---------- EXTRACT PROVIDED
Overview
- Owner: CMRL
- Area served: Coimbatore
- Locale: Coimbatore, Tamil Nadu, India
- Transit type: Rapid transit
- Number of lines: 2
- Line number: (planned) Red Line (Line 1) Green Line (Line 2)
- Headquarters: Coimbatore metropolitan area

Operation
- Began operation: Proposed
- Operator: Chennai Metro Rail Limited (CMRL)

Technical
- System length: 73 km
- Top speed: 80 km/h (50 mph)

= Coimbatore Metro =

Rapid transit system proposed for Coimbatore, India

Coimbatore Metro, also known as Kovai Metro, is a proposed rapid transit system for Coimbatore, Tamil Nadu, India.

==History==
The Indian government proposed a metro rail system for 16 tier-two cities in India, including Coimbatore, in 2010. The Tamil Nadu government opted for a monorail the following year, however, shelving the metro project.

The Coimbatore Railway Struggle Committee has advocated implementing a metro railway system in Coimbatore. Transport expert E. Sreedharan conducted a 2013 survey in Coimbatore, and concluded that a metro rail system would be suitable for the city. In January 2017, a Coimbatore district administration official told The Hindu that no mass rapid transit project was under consideration for Coimbatore.
--------------------
◆ CHECK YOUR UNDERSTANDING ◆
#1 Condense the paragraph of the Coimbatore Metro article that starts with "The Coimbatore Railway Struggle Committee" into a short bulleted list that keeps its main facts.
#2 Reproduce word for word the passage of the Coimbatore Metro article that begins with the words containing "Rapid transit system proposed" and ends with "Tamil Nadu, India.".
Rely only on the Coimbatore Metro article for what follows.
---------- SUPPLIED INFORMATION
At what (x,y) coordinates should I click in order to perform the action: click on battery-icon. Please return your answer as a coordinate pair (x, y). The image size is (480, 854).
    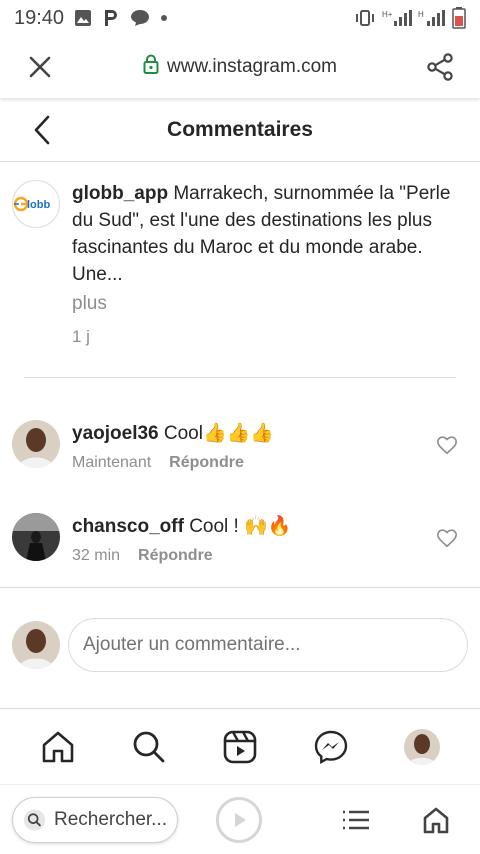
--------------------
◆ OUTPUTS FOR THE TASKS ◆
#1
- The Coimbatore Railway Struggle Committee has advocated a metro railway system for Coimbatore.
- Transport expert E. Sreedharan surveyed Coimbatore in 2013 and concluded that a metro rail system would suit the city.
- In January 2017, a Coimbatore district administration official told The Hindu that no mass rapid transit project was under consideration for Coimbatore.

#2
Rapid transit system proposed for Coimbatore, India

Coimbatore Metro, also known as Kovai Metro, is a proposed rapid transit system for Coimbatore, Tamil Nadu, India.